NOUVELLES: ALLOCUTIONS — DG PASCAL LAMY

10 Octobre 2006

Les négociations de Doha seront bénéfiques à l'agriculture africaine et au commerce intra-africain, selon M. Lamy

Dans un message vidéo adressé le 10 octobre 2006 au Forum sur l'investissement en Afrique, le Directeur général Pascal Lamy a indiqué que la réussite du Cycle de Doha servirait avant tout les exportations agricoles de l'Afrique et le commerce intra-africain. Voici ce qu'il a déclaré:

Déclaration du Directeur général Pascal Lamy lors du Forum sur l'investissement en Afrique (Johannesburg), 9-11 octobre 2006

Mesdames et Messieurs, bonsoir,

Tout d'abord, je tiens à m'excuser de ne pas pouvoir me joindre à vous en personne en raison d'une réunion du Conseil général que nous tenons ici à Genève pendant ces deux jours. Je suis particulièrement déçu de manquer cette occasion de dialoguer avec vous, dirigeants d'entreprises africains. J'ai bon espoir toutefois qu'une autre occasion se présentera d'ici peu.

Pour aborder la question essentielle qui nous intéresse ce soir “ce que l'Afrique peut attendre d'une conclusion positive du Cycle de Doha et comment améliorer la situation du commerce intra-africain”, je vous donnerai un aperçu de l'état actuel des négociations et je mettrai l'accent sur les aspects qui, à mon avis, sont importants pour l'effort de renforcement du commerce intra-africain.

En juillet, nous avons décidé de suspendre les négociations pour ménager un “temps mort” afin que les Ministres examinent comment ils pourraient chacun aider à surmonter les obstacles qui subsistent dans les négociations sur les subventions agricoles et l'accès aux marchés pour les produits agricoles.

C'est maintenant le temps de la réflexion et des contacts politiques discrets et notre espoir est que les principaux acteurs dans l'impasse actuelle donneront bientôt des signes d'assouplissement suffisants pour nous permettre de retourner à la table des négociations.

Il est juste de faire observer que dans l'impasse actuelle, les principaux acteurs sont les États-Unis à propos des subventions internes, l'Union européenne pour les tarifs agricoles et aussi des pays émergents comme l'Inde au sujet de l'accès aux marchés. L'Afrique a maintenu une position très offensive dans les négociations sur l'agriculture car comme vous le savez, pour l'Afrique comme pour d'autres pays en développement, l'agriculture recèle un potentiel de croissance considérable du fait de sa place centrale dans l'économie.

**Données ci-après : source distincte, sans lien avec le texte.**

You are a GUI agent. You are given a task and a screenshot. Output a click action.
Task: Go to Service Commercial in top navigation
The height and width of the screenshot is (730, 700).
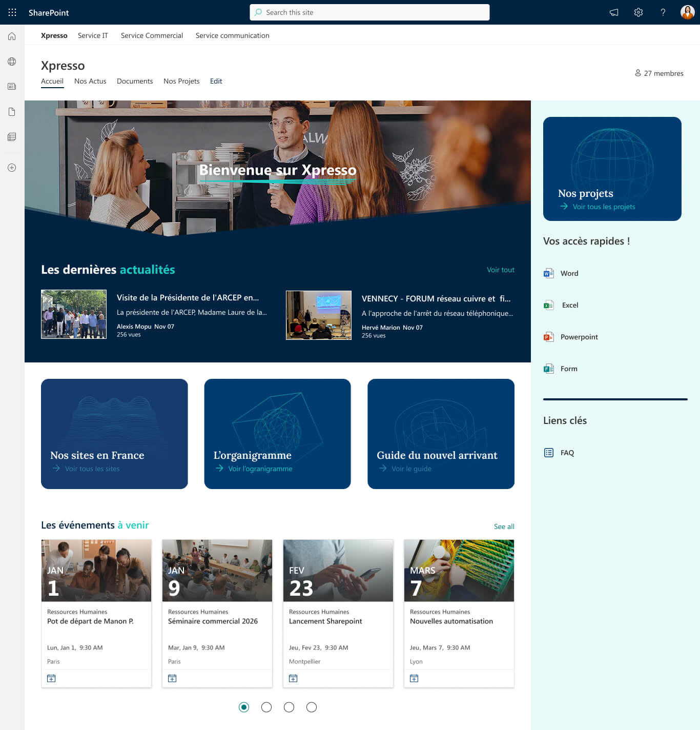152,35
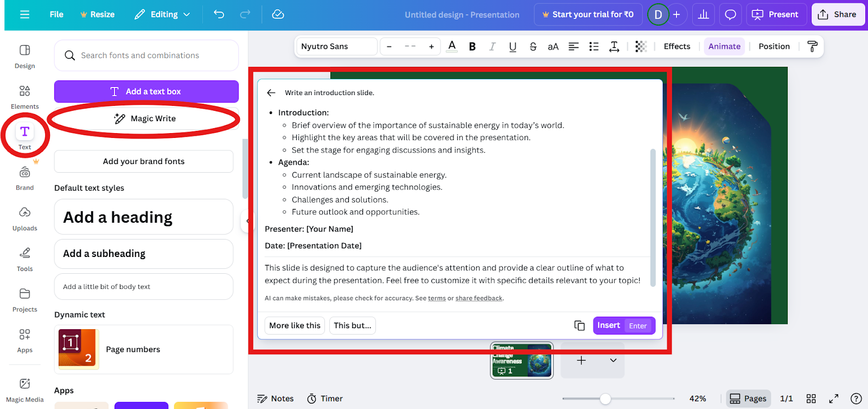Open the Animate tab

[724, 47]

Dans le souci de réduire les divergences, j'ai mené activement des consultations avec toutes les parties prenantes, en particulier les acteurs clés que je viens de mentionner. Je dois dire que le point de vue unanime qui ressort de toutes ces consultations est qu'un échec du Cycle de Doha serait non seulement préjudiciable au système commercial multilatéral, mais encore bien plus catastrophique pour les pays en développement, notamment les pays africains.

À moins d'une réduction des subventions internes accordées par les pays développés qui faussent les échanges, nous allons passer à côté d'une occasion d'accélérer le développement de la production agricole en Afrique. C'est particulièrement vrai pour les exportateurs de coton, parmi vous qui ont vu leur production chuter au cours des dernières années en raison des distorsions sur les marchés d'exportation du coton.

La réduction des tarifs agricoles, que ce soit dans les pays développés ou les pays émergents, profitera aussi aux exportations africaines, en particulier dans les secteurs où vous avez un avantage comparatif, y compris les céréales, les légumes et l'horticulture. En outre, les négociations aborderont la question importante de la progressivité des tarifs, qui pèse sur vos exportations de produits agricoles transformés et compromet les efforts de diversification des exportations agricoles. Un bon exemple ici est celui du cacao. Les exportations africaines de cacao vers le Japon entrent dans ce pays en franchise de droits, mais les exportations de pâte de cacao sont soumises à des tarifs allant jusqu'à 25 pour cent.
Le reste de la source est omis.